:: WHAT THIS TASK INVOLVES ::
In the data below, find the lines containing "computer" and say how many there are, nothing more.

:: SOURCE DATA ::
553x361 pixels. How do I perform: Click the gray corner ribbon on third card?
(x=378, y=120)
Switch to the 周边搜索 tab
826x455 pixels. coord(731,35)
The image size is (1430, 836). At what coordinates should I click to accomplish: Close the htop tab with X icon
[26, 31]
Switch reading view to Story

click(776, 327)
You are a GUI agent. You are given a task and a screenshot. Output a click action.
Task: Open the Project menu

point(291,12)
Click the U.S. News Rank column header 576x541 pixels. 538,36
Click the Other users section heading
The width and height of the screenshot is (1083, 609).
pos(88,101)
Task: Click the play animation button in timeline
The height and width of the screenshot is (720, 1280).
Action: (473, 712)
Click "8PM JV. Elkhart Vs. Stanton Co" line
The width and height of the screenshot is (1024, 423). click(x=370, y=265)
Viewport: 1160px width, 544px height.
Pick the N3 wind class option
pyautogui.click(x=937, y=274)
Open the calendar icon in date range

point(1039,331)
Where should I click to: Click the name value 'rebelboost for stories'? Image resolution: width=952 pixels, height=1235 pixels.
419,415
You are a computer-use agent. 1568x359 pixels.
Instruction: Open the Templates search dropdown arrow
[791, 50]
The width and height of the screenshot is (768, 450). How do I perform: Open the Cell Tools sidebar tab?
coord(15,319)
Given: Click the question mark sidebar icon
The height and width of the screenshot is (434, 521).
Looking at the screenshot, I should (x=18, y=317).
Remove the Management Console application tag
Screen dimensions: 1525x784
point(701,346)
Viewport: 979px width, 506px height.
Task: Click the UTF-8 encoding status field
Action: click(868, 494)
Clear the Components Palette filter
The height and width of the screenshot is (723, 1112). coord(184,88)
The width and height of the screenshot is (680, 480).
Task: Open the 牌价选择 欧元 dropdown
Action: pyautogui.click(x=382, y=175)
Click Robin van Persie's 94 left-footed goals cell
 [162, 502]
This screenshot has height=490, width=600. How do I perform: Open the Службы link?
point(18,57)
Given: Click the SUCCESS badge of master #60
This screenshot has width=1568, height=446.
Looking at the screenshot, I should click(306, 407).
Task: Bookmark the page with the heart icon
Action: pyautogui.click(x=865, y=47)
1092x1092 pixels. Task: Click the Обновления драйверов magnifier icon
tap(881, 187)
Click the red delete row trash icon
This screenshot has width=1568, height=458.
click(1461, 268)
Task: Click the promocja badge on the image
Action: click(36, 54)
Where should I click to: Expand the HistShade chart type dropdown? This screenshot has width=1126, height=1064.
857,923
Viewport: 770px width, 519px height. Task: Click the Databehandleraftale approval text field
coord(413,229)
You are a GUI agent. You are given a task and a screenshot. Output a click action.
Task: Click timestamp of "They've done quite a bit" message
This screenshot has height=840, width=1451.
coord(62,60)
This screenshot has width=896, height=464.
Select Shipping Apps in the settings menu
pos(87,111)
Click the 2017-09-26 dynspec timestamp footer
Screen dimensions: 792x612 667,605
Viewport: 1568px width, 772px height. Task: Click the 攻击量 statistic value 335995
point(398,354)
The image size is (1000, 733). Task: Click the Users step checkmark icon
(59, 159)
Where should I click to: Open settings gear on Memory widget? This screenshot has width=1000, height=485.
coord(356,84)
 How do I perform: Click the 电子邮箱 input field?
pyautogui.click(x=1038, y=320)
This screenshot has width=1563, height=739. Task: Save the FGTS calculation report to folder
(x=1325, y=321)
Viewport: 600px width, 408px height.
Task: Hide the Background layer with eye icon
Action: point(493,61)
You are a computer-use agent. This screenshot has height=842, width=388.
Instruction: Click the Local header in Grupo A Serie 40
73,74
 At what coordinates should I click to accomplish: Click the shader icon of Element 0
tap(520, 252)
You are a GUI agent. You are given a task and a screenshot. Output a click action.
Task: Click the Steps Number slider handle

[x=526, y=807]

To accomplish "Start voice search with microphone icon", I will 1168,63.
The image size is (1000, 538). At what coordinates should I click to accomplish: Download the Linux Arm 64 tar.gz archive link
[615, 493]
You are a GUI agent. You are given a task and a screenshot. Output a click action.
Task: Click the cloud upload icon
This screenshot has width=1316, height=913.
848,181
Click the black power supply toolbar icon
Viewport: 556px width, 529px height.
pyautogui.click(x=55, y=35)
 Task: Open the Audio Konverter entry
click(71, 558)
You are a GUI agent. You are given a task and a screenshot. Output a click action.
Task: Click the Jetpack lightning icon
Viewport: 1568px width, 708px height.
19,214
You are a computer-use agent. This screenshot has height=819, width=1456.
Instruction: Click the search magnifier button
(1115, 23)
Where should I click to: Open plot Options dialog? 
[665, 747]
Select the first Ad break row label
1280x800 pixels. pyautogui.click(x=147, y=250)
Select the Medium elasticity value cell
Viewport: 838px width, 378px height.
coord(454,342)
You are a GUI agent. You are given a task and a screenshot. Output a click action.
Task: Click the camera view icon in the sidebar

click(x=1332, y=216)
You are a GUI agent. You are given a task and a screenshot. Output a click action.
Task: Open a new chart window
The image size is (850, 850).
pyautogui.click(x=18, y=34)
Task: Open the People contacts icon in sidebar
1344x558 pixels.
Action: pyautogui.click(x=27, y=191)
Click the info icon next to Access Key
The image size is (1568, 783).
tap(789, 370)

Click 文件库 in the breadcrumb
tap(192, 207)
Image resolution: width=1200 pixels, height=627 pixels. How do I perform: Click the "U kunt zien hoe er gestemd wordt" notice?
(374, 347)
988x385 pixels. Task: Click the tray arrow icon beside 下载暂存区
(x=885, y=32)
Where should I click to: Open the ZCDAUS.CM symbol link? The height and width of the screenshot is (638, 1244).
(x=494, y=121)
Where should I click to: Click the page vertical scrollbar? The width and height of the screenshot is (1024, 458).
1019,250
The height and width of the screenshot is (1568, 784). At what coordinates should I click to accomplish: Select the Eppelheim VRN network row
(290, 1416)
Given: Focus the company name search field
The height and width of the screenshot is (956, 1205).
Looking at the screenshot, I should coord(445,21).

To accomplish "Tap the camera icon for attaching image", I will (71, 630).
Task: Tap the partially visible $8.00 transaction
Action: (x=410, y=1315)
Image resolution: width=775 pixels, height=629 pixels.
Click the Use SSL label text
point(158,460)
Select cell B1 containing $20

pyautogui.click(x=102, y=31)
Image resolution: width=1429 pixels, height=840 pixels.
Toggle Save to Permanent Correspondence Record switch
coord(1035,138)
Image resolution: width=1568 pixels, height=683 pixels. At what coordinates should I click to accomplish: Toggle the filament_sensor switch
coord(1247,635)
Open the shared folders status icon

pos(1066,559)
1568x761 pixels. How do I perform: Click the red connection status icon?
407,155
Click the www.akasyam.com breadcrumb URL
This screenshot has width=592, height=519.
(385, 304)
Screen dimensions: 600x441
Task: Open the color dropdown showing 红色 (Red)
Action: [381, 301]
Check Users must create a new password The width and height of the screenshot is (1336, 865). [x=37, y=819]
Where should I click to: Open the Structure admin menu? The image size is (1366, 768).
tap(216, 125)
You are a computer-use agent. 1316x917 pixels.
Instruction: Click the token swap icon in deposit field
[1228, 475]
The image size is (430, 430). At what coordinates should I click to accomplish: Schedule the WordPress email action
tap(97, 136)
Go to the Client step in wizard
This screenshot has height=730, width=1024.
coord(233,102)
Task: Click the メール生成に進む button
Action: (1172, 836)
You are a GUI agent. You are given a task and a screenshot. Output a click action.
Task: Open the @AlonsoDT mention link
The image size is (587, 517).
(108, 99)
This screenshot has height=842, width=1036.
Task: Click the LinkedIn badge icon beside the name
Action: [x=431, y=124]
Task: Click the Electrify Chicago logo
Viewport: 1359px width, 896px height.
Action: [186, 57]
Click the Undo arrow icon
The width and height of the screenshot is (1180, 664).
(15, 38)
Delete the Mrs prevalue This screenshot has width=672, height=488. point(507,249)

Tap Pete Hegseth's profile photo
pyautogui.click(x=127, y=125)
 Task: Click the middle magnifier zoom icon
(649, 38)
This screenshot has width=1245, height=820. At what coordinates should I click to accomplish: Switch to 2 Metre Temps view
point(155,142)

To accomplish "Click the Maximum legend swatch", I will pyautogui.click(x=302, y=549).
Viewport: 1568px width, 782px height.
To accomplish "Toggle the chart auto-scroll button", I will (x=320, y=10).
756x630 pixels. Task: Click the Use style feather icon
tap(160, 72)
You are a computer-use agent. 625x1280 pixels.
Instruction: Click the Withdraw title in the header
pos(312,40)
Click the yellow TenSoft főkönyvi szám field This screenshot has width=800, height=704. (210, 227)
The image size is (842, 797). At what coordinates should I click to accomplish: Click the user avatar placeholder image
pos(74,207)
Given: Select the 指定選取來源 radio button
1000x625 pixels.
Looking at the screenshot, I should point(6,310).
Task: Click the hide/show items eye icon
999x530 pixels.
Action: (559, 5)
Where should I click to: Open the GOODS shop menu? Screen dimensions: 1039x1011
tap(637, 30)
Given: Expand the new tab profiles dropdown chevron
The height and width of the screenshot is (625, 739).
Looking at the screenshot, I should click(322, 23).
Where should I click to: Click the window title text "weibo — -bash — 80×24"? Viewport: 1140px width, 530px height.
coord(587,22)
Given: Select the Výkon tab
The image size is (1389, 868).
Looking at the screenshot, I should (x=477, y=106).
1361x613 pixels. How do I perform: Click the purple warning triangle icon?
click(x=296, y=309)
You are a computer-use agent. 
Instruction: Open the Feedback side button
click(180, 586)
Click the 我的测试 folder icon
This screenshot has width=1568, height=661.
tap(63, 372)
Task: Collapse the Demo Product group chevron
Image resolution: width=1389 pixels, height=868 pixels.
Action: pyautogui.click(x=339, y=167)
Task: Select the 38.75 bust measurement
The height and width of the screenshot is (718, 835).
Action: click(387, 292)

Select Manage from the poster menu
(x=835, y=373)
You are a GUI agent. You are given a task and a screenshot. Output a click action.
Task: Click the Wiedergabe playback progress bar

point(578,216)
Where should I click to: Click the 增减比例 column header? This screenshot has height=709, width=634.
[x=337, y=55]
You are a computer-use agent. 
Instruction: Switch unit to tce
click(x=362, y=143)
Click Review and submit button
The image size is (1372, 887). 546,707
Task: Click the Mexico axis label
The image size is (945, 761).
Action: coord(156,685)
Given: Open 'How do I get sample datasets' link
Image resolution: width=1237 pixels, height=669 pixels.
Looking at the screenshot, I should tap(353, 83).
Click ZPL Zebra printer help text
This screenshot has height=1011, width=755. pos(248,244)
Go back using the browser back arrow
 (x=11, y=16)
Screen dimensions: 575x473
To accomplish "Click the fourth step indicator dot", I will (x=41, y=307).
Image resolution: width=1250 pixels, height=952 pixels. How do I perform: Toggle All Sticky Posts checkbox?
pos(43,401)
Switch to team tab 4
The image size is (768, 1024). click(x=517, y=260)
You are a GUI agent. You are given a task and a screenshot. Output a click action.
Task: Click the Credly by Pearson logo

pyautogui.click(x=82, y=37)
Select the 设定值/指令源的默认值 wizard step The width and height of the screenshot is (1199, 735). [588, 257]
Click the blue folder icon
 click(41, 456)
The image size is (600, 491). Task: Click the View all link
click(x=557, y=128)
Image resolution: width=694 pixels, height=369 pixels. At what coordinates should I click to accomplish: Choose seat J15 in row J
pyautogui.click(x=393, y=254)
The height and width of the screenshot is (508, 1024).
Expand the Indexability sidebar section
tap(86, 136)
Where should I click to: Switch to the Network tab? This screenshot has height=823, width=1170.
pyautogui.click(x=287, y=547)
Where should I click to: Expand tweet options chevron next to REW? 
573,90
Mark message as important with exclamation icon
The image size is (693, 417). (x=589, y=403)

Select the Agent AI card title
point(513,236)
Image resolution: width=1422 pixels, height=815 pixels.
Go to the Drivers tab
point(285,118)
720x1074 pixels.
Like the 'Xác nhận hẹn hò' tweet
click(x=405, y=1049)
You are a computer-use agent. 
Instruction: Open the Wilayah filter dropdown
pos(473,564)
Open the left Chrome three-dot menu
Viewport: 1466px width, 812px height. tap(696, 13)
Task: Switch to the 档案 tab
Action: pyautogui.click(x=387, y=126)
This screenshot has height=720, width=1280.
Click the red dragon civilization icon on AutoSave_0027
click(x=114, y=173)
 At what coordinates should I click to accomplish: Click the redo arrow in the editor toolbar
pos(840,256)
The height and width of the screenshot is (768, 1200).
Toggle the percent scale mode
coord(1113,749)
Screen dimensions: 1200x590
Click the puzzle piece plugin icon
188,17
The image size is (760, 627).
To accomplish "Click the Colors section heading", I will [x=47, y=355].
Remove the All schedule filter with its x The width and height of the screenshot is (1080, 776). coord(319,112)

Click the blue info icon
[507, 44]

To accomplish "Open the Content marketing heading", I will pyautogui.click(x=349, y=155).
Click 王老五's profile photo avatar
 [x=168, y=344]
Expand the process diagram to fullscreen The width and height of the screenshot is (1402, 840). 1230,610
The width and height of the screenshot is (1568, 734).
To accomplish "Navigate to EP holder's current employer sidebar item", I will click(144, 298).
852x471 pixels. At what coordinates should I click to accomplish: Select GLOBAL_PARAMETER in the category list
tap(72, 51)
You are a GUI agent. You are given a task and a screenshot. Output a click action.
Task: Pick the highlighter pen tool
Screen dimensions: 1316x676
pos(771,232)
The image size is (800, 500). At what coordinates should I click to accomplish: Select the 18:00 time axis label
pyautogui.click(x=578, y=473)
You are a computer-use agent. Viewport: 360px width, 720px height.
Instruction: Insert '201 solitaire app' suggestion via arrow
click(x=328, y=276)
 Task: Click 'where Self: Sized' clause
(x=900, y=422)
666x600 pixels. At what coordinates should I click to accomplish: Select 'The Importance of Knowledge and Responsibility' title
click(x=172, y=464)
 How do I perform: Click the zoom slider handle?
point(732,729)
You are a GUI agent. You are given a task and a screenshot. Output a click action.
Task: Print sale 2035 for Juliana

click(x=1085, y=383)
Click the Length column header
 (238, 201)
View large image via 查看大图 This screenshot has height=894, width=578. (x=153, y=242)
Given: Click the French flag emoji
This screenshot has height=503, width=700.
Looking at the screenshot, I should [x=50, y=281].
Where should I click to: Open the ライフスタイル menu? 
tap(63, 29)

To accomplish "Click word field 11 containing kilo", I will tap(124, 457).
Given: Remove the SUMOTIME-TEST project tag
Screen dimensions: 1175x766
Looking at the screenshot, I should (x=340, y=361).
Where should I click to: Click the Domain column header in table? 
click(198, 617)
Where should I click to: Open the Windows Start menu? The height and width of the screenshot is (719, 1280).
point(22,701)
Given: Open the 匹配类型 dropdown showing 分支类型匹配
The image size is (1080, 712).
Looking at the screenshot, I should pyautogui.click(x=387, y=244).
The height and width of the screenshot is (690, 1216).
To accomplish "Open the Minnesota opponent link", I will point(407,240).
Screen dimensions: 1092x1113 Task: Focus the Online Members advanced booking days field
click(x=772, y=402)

:: ANSWER FOR THIS EXERCISE ::
9